— start DATA FOR PROCESSING —

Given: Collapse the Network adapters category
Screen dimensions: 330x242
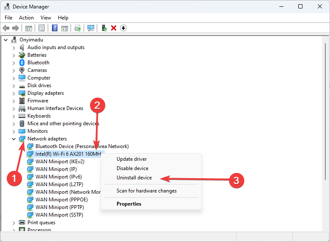Looking at the screenshot, I should [x=14, y=139].
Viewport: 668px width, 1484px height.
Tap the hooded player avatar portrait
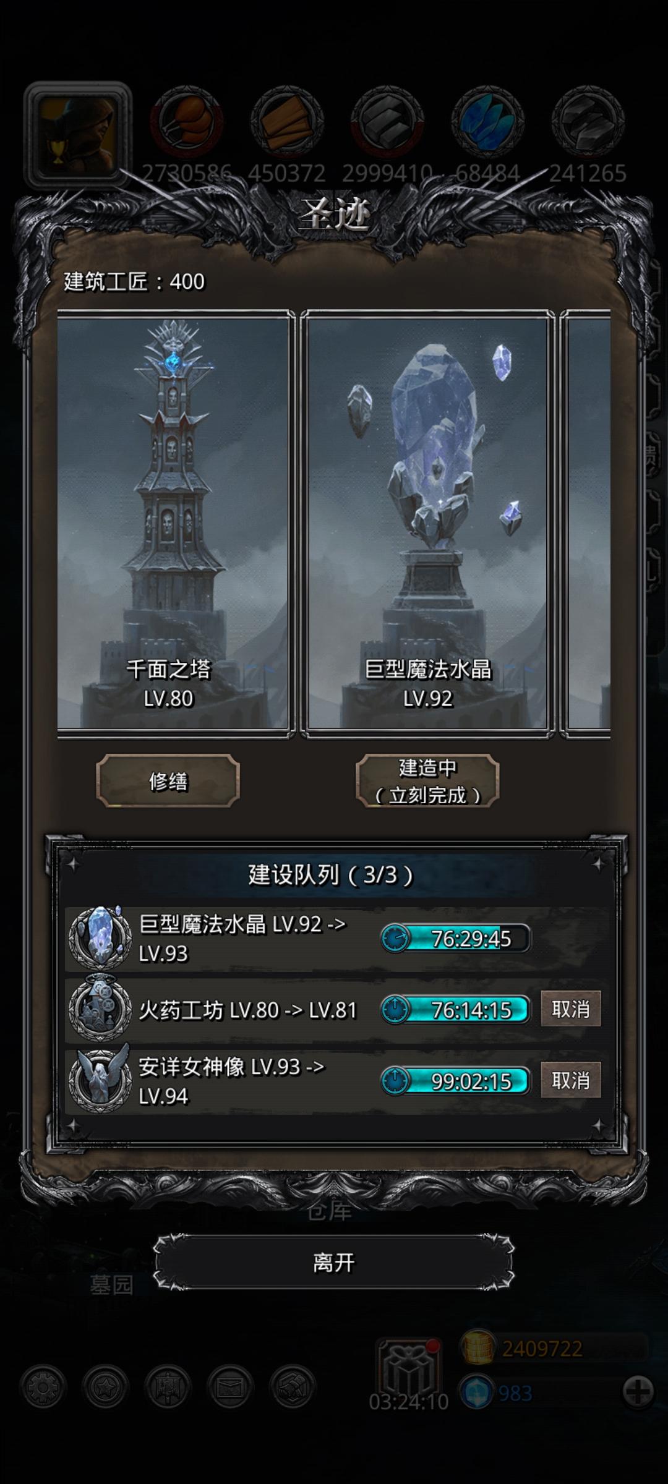point(78,135)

— end DATA FOR PROCESSING —

** TASK REQUIREMENTS **
Pull out every text line from the rows above and reproduce each one word for word. Omit the pictures.

** EXPECTED ANSWER **
Given: Collapse the Network adapters category
Screen dimensions: 330x242
Looking at the screenshot, I should [x=14, y=139].
Viewport: 668px width, 1484px height.
Tap the hooded player avatar portrait
point(78,135)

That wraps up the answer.